Newly published accounts show that the British government has earned nearly £26 million on behalf of an Iranian oil company — after taking over management of stake in a UK gas field that had been shut down under international sanctions.
It can be traced back to 2010, when production at the Rhum gas field in the North Sea ceased following the imposition of EU sanctions related to Iran’s nuclear programme.
Rhum is jointly owned by oil major BP and the Iranian Oil Company UK Ltd.
Years passed, and in October 2013 the Department of Energy and Climate Change (DECC) took over “temporary management” of the IOC’s stake in the gas field.
This allowed BP to restart production at the site the following October, more than a year before sanctions were lifted.
DECC collected the IOC’s share of the gas sales income in a frozen account, to be handed over after the sanctions were lifted.
The Department’s latest accounts show that by 31 March of this year there was £25.9m sitting in the account.
From these funds, the Department said it would charge the IOC £1.1m for the costs government had incurred managing the gas field while sanctions were in place.
It added that BP was also entitled to recover costs it had funded on behalf of the IOC.

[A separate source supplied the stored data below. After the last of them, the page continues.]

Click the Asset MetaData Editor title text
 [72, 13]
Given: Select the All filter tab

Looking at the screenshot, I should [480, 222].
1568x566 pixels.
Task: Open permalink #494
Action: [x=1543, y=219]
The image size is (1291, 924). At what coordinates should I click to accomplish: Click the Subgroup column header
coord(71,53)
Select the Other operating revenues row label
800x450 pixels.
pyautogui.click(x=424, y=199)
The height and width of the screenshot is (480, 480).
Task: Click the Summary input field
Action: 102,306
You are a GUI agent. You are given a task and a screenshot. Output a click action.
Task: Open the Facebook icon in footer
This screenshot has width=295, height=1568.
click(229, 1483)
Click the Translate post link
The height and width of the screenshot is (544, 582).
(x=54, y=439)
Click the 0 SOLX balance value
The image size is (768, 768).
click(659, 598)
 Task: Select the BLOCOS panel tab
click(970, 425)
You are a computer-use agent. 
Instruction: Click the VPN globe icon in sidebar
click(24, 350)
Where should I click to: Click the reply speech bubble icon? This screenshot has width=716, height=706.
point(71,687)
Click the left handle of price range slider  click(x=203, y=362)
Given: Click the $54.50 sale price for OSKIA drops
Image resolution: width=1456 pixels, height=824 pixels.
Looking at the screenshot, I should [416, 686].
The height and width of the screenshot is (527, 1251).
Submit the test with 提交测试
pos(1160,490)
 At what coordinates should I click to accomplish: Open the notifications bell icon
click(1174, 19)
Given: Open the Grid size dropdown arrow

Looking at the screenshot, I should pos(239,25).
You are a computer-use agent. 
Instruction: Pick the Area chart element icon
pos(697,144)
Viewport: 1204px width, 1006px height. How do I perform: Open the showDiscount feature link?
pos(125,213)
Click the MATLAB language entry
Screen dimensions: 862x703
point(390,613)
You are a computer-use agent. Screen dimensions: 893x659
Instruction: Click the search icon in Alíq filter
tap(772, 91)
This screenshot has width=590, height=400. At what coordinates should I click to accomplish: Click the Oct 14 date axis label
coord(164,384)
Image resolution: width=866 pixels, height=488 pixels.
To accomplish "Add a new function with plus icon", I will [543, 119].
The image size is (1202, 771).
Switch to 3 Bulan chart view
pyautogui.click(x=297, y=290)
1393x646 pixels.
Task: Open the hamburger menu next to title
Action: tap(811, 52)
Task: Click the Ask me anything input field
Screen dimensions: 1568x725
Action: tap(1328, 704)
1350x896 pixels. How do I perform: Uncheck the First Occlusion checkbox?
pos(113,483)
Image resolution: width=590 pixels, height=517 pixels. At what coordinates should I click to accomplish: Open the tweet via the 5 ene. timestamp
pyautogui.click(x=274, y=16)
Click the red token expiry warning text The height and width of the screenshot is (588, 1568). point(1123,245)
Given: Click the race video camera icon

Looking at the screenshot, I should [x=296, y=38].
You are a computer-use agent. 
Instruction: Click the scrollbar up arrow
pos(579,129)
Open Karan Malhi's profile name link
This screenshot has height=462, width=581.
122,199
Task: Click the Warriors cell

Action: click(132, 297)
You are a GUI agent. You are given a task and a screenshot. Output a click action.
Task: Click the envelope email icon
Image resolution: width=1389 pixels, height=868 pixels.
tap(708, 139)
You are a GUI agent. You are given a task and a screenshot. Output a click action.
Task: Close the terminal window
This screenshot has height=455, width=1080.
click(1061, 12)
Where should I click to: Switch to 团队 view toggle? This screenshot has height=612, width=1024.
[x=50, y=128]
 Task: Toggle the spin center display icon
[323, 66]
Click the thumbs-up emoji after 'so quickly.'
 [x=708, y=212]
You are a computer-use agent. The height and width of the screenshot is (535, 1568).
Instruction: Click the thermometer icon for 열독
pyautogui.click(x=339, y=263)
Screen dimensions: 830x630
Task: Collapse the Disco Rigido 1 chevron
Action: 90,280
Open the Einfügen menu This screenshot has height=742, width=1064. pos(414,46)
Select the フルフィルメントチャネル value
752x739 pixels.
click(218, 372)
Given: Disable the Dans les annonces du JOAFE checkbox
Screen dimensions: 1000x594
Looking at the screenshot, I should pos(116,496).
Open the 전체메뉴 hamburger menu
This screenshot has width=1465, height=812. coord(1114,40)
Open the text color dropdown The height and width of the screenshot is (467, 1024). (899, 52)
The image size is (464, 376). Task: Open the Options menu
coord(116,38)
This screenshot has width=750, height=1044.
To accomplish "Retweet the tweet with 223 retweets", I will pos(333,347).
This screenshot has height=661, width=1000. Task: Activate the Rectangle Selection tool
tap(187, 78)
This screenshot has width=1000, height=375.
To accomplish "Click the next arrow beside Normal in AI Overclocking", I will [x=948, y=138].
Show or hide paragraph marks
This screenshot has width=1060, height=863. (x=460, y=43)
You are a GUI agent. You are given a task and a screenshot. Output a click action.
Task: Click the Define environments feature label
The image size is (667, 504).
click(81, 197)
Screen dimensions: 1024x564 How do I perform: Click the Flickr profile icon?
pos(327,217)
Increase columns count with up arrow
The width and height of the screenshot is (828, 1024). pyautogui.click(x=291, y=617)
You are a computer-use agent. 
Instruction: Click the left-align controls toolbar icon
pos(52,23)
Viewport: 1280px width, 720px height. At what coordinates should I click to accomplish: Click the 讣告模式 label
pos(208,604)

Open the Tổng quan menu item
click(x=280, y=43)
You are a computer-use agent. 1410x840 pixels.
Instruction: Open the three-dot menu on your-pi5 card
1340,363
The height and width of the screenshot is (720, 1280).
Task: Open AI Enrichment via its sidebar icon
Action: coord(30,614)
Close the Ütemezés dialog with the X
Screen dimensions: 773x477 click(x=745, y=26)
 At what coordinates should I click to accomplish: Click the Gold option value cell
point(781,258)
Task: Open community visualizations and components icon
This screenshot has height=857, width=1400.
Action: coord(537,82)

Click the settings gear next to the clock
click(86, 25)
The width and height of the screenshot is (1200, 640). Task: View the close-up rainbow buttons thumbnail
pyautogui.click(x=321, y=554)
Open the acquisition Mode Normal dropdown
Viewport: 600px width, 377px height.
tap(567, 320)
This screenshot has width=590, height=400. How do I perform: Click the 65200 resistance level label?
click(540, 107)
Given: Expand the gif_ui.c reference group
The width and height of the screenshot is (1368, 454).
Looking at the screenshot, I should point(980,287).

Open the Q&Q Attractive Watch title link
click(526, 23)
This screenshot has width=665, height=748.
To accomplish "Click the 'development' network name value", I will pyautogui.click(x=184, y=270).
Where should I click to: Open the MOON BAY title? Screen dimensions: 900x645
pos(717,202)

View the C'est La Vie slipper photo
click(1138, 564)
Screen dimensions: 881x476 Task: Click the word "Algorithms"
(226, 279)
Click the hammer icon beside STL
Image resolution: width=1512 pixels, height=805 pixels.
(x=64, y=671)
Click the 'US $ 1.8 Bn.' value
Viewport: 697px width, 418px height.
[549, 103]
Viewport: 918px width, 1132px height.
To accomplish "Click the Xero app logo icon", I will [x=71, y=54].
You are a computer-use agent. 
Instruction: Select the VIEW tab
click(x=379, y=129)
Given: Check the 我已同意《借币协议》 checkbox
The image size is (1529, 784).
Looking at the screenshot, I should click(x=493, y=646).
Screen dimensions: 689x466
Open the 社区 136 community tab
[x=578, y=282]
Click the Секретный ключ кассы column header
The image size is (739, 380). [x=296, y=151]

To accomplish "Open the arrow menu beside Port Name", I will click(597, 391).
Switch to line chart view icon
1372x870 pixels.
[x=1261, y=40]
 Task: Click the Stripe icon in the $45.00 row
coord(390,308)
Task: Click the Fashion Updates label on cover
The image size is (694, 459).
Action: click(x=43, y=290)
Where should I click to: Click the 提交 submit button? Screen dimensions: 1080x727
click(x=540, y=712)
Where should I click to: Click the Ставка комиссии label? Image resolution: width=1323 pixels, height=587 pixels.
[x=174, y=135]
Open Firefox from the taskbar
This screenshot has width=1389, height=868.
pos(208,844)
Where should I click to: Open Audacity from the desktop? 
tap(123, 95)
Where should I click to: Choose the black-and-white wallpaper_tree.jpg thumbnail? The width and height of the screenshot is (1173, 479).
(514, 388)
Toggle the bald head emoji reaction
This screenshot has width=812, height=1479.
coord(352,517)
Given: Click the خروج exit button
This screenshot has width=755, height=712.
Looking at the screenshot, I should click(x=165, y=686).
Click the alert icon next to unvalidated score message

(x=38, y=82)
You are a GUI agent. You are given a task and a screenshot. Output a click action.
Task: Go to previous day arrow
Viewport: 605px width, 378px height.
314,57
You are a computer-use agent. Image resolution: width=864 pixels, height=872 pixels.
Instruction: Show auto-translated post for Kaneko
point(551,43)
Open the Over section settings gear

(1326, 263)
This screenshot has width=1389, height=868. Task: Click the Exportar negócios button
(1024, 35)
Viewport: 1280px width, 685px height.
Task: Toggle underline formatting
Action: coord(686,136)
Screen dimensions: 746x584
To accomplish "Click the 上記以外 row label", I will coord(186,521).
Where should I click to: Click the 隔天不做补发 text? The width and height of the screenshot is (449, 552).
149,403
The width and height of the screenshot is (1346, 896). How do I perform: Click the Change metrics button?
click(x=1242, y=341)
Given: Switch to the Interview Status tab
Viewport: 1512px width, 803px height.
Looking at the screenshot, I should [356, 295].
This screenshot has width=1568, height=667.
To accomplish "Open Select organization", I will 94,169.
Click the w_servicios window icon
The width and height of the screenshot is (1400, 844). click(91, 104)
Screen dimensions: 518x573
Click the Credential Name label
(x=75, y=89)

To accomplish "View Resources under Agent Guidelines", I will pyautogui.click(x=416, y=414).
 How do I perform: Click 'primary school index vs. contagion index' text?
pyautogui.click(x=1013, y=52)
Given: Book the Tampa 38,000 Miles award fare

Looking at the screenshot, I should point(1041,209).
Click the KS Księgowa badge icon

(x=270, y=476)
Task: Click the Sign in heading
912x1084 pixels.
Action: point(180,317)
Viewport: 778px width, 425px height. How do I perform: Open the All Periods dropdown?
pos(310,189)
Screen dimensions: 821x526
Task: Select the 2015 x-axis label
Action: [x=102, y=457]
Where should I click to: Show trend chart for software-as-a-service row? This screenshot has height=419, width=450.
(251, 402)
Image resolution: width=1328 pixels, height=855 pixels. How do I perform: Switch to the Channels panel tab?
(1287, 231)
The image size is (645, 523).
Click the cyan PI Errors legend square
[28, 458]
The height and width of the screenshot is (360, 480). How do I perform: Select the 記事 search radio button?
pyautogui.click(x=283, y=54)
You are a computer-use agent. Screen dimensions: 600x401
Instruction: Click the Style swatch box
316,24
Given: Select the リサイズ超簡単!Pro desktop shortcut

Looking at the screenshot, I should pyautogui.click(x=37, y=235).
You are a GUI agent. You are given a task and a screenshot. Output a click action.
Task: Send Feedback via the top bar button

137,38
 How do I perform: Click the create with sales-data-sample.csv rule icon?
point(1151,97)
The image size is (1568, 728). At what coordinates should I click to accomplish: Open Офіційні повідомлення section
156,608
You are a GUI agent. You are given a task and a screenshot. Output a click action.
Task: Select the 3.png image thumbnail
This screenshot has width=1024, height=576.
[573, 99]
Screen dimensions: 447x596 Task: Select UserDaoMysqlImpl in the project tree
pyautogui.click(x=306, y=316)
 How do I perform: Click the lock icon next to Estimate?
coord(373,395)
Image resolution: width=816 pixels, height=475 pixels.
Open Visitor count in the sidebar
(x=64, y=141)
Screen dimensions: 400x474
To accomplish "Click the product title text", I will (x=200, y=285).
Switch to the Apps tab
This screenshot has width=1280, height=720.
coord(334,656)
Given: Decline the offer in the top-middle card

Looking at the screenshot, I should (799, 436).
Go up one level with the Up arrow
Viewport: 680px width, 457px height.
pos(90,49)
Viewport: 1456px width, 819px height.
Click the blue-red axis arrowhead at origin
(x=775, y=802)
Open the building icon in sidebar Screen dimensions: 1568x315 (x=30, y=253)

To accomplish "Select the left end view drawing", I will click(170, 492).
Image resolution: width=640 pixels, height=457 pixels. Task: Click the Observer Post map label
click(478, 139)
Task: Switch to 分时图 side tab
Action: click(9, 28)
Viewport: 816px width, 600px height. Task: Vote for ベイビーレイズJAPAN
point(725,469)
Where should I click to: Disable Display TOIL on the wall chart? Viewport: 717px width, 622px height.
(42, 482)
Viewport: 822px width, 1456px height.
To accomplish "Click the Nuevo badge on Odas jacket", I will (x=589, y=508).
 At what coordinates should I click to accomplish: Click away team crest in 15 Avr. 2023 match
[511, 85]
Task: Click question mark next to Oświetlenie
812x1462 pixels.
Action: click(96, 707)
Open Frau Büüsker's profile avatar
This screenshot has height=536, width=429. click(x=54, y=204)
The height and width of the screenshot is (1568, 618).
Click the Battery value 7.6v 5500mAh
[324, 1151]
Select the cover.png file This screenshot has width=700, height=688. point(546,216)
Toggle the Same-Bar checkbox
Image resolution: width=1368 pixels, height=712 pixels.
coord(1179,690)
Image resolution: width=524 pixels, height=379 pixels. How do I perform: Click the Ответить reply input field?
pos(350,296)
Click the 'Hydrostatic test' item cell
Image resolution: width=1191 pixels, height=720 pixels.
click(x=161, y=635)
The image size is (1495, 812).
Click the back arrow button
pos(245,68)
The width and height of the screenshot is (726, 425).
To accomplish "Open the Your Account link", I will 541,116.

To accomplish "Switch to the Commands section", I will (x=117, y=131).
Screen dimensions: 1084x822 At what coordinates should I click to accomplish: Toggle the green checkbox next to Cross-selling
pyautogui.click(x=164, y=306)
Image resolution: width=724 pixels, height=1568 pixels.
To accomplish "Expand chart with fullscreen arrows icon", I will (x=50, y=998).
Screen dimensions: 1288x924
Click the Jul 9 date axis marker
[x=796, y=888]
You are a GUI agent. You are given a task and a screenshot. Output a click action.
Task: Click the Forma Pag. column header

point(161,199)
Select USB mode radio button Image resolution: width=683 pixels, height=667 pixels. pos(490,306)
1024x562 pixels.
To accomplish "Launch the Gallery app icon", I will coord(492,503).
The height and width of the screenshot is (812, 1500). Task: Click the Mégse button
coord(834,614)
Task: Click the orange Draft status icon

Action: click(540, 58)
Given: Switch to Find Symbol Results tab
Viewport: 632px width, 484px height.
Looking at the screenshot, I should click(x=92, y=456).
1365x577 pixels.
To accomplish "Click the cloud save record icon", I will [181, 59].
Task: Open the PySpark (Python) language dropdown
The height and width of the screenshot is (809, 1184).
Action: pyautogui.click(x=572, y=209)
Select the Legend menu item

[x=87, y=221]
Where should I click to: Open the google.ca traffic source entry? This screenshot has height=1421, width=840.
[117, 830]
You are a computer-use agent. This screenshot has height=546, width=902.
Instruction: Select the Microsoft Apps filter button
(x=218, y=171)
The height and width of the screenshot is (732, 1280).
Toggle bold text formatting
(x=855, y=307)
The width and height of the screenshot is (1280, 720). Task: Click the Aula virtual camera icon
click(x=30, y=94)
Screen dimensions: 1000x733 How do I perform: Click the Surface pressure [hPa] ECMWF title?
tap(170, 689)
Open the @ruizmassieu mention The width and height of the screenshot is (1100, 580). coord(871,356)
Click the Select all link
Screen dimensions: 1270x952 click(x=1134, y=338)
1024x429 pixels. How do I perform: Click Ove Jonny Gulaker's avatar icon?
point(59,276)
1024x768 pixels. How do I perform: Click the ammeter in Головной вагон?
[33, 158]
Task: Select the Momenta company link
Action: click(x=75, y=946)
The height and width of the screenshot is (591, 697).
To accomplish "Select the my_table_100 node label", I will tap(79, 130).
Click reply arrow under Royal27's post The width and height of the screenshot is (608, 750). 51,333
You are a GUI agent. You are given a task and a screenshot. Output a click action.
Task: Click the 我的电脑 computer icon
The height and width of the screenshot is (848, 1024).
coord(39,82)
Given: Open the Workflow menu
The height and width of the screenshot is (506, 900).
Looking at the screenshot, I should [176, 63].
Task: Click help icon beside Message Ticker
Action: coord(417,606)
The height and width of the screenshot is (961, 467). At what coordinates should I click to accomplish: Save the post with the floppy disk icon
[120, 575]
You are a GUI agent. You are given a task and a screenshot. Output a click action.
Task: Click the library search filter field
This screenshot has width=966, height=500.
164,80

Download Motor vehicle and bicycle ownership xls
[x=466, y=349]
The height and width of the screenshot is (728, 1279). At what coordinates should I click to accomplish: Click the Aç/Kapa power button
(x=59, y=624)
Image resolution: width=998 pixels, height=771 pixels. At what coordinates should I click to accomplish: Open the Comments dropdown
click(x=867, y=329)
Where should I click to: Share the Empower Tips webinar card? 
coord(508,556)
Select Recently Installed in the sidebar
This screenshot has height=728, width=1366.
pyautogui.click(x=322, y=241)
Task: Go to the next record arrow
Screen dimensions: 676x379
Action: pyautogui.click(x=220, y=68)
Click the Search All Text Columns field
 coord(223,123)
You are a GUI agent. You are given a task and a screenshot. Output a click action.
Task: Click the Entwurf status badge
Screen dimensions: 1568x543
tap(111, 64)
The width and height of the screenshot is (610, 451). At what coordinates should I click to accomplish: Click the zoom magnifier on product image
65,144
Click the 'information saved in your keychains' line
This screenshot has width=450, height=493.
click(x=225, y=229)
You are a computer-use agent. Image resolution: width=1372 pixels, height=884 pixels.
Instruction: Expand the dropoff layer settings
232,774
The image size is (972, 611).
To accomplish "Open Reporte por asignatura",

A government source told Energydesk that all work related to DECC’s temporary control of the Rhum interest – which would include including the transfer of all outstanding money to the IOC – was now complete.
The sanctions affecting the IOC were lifted on 16 January, and the Department “completed an orderly handover of the Rhum gas field management to the IOC by the agreed deadline of 16 March”.
The government began moves to take over management of the IOC’s Rhum interest in July 2013, just days after bringing into force new regulations allowing it to do so.
The Hydrocarbons (Temporary Management Scheme) Regulations 2013 allowed the secretary of state to take over temporary control of a sanctioned company’s ‘hydrocarbons interests’ where necessary to avoid environmental damage or to prevent “permanent destruction of the value of the relevant licence”.
DECC argued that both these reasons applied to its temporary takeover of the Rhum stake, and that its actions were in the interests of both the IOC and the public.